Data shown:
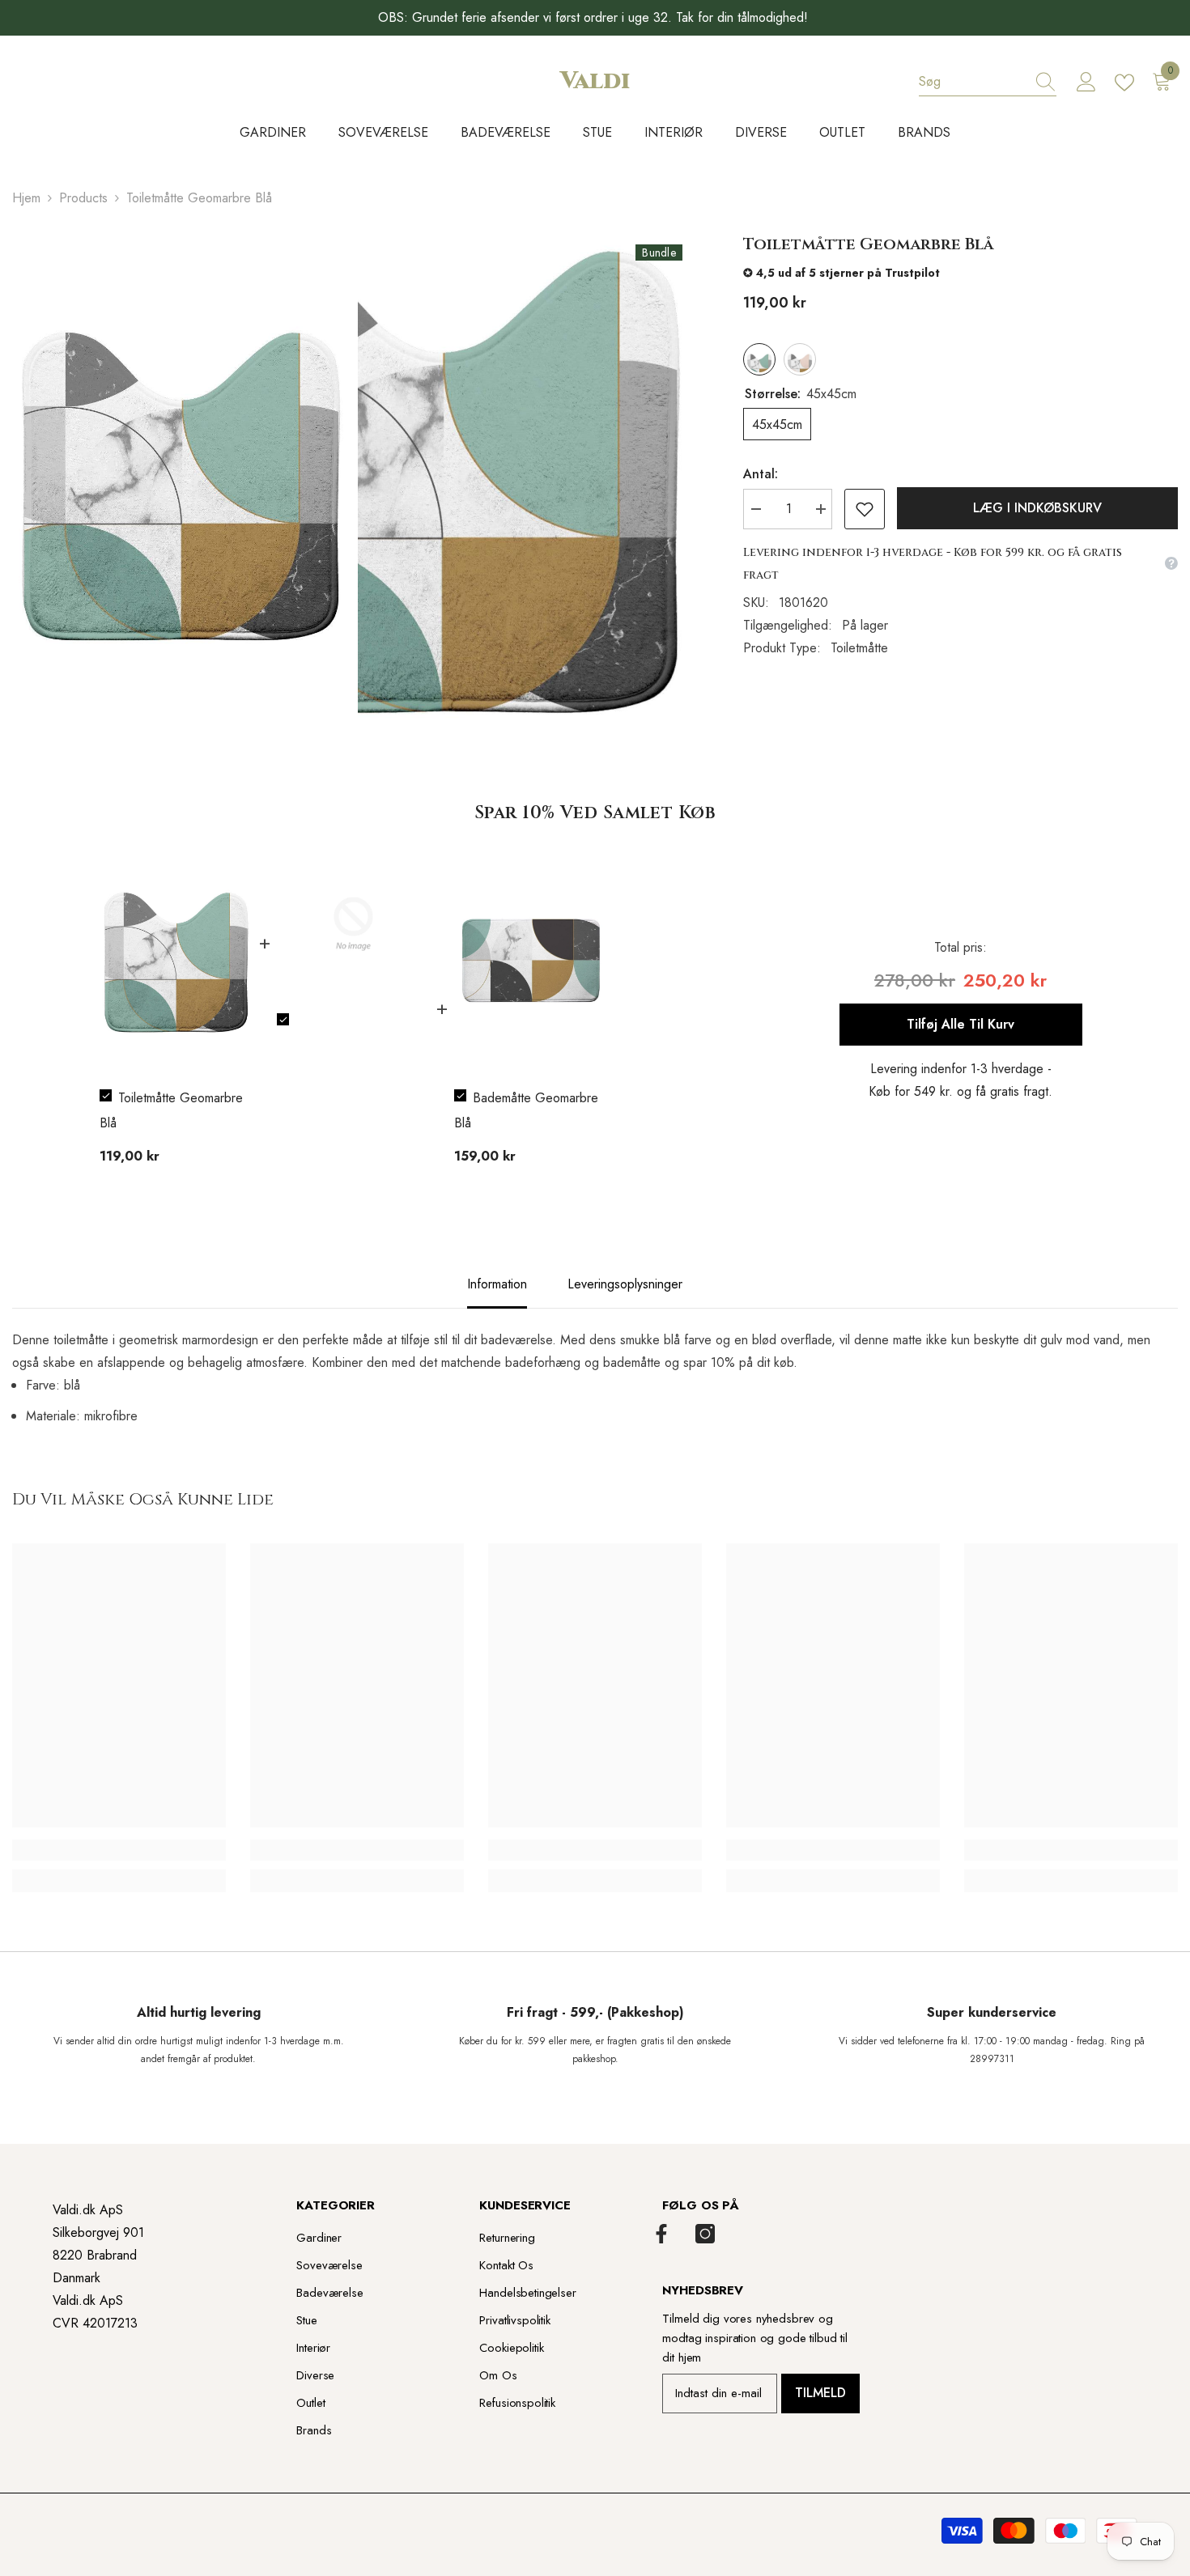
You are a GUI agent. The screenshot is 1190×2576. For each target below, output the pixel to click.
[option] (176, 1014)
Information (497, 1284)
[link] (119, 1850)
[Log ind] (1086, 82)
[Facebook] (661, 2233)
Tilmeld (820, 2392)
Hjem (26, 198)
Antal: (760, 474)
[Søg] (987, 82)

Activity:
Drop every picture from the data, then output all the rest exactly.

Solution:
You are a GUI agent. The screenshot is 1190×2576. For each target below, output the pixel to click.
[option] (176, 1014)
Information (497, 1284)
[link] (119, 1850)
[Log ind] (1086, 82)
[Facebook] (661, 2233)
Tilmeld (820, 2392)
Hjem (26, 198)
Antal: (760, 474)
[Søg] (987, 82)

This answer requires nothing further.